Je laisse Yassine. Je pars vers Marrakech et bientôt, la « route déchetterie » mue, s’ébroue et les horribles déchets se font de plus en plus rares.

Les paysages s’ocrent, se naturalisent, se plissent. Les cuisses souffrent autant que les yeux se ravissent. Je bivouaque dans des sites splendides, mon sommeil est serein, les réveils inoubliables.

Réveil inspirant
La tente est le petit confetti marron en haut à droite.

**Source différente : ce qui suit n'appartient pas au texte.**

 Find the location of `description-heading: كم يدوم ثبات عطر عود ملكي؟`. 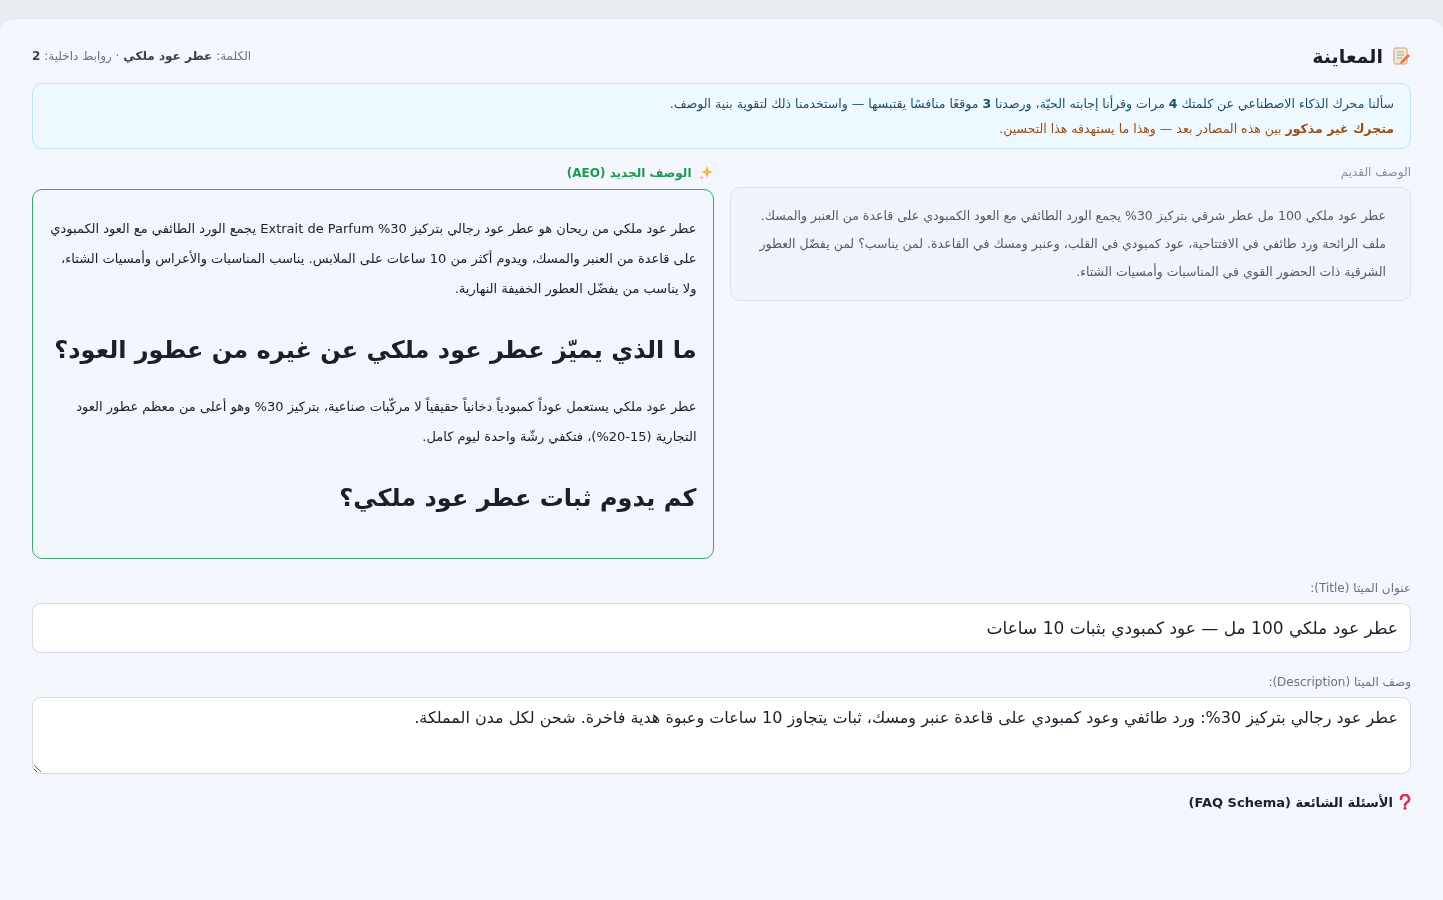

description-heading: كم يدوم ثبات عطر عود ملكي؟ is located at coordinates (518, 498).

Lorsque de rares pluies diluviennes s’abattent sur mon chemin, c’est une ferme abandonnée en adobe qui m’accueille. J’y squatte plus longtemps que le déluge ne dure. Je m’y sens bien. Les murs en terre crue sont enveloppants, je m’installe, je me repose, je mange, je joue du cornet, j’ai envie de rester là.

Mon abri de fortune
Mon activité de fortune

En plus des bouffées de doute que j’expérimente depuis le début du voyage, je ressens de plus en plus souvent une effervescence de joie, de sérénité et d’épanouissement. Comme si ça ne suffisait pas, de petites pépites étincellent sur le bord des routes. Des dizaines de Pie-grièches grises (Lanius excubitor) et une jolie Chouette chevêche (Athene noctua) pausent et me regardent avec dédain, sans complexes, du haut de leurs 20 cm...

Chouette chevêche (Athene noctua) sur le bord de la route

Un petit tour à la réserve de Rmila pour observer des gazelles dorcas (Gazella dorcas) et j’arrive dans la capitale touristique du Maroc.

Gazelle dorcas (Gazella dorcas)

Une amie arrive de France pour m’accompagner une semaine dans cette ville unique. Nous logeons dans la médina de Marrakech, un véritable labyrinthe. Les ruelles sont nombreuses, sombres, de largeurs différentes, les étals du côté droit des ruelles peuvent empiéter sur la moitié de celles-ci, ceux de gauche idem… L’effet de désorientation est encore accru par la suractivité des commerçants et des livreurs. Drôle d’expérience. Même si certaines œuvres architecturales sont splendides, l’exploration de la ville laisse un arrière-goût de faux, de toc : tourisme de masse oblige.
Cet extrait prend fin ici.